Por James Delgado
Universidad de Caldas
Cod 10412507
dosnodos@yahoo.es

Prosiguiendo con el ejercicio de “relleno hermenéutico” ahora con el capítulo 5: Reinos Egóico-Mentales, coloquémonos en el campo preferido de Hugo Zemelman, “el lenguaje”. Recalquemos para empezar que antes de que la capacidad de lenguaje se despliegue de manera “autónoma”, existen por lo menos cinco estructuras del yo diferentes y necesarias:

1) yo pleromático: Indiferencia entre cuerpo y materia, sin objetos, carencia de elección.
2) yo urobórico: Instinto primario de supervivencia, arcaico, necesidades fisiológicas. Meme beige.
3) yo axial-pránico: Emociones elementales (temor, avaricia, ira, placer), placer-displacer, narcisista, tiempo presente, concreto, momentáneo. Meme beige, meme púrpura.
4) yo cuerpo-imagen: Emociones sostenidas, angustia, anhelos rudimentarios, presente prolongado, cuerpo-imagen no reflejo. Meme purpura, meme rojo.
5) yo verbal-social: Lenguaje autístico, pensamiento paleológico y mítico, gustos y desagrados prolongados y específicos, raíces de la fuerza de voluntad y elección autónoma, sensación de pertenencia, estructuración de tiempo pasado y futuro. Meme rojo, meme azul.
6) yo mental-egoíco: Sintáctico-social, pensamiento verbal-dialogante, emociones dialogantes especialmente culpabilidad, deseo, orgullo, amor y odio, fuerza de voluntad, autocontrol, metas, necesidad de autoestima, lineal histórico, pasado y futuro prolongados, autoconceptual, diversas “personas”. Meme azul, meme naranja, incluso meme verde.

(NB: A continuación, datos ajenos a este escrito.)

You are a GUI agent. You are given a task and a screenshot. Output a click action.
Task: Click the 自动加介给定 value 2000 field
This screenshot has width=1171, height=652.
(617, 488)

Ubicados así en perspectiva podemos darnos cuenta que el yo-lenguaje se dinamiza sobre estructuras primarias que potencian y/o despotencian las posibilidades del lenguaje. No es suficiente un pensamiento que nos alienta a colocarnos en el momento anterior al lenguaje social, aunque pueda funcionar para algunos. Requerimos de un pensamiento más amplio y profundo dentro del cuál reflexionar con la fuerza y la apertura justas. Digo esto porque un pensamiento de perspectiva estrecha, a pesar de la perspectiva misma, todavía es demasiado precario para lo que se solicita contemporáneamente.

El pensamiento de Zemelman, por ejemplo, ya lo vengo diciendo, es pertinente en la medida que hace parte de ese posmodernismo-deconstructivo que estamos obligados a utilizar y que debemos aprender cómo para no caer en sus ocultas contradicciones reduccionistas que causan tanto daño, sobre todo a los pueblos subdesarrollados. Porque no sólo hay un mundo anterior a las palabras, sino también, y más importante, un mundo posterior a las palabras. Recordemos que Zemelman sólo distingue dos mundos, uno conocido y otro desconocido, solapando así el “tercer mundo” y contribuyendo a la confusión existente entre “pre” y “pos”, pre-lenguaje (1), lenguaje (2), y pos-lenguaje (3).
Por otro lado, repito que el pensamiento Zemelmaniano es ideal, por ejemplo, para anclar emergentes modernos y posmodernos dentro del Arte como el “perfonrmance-art”, además de que Hugo Zemelman es un pensador que está dentro de nuestro particular campo emergente (personal, cultural y social) y como tal, al tomar partido nosotros por nosotros mismo, igualmente tomamos partido por él.
Mi intención es tejer con el mayor cuidado del que sea capaz un conjunto de autores “emergentes” que forman parte de mi recorrido personal y cultural a la teoría general de Ken Wilber, y decantar de allí un marco posible para la práctica y teoría de un Arte Integral.
Volvamos entonces a finalizar por aquí este ejercicio de “relleno hermeneútico”, y sigamos leyendo para seguir escribiendo y aproximándonos a la práctica.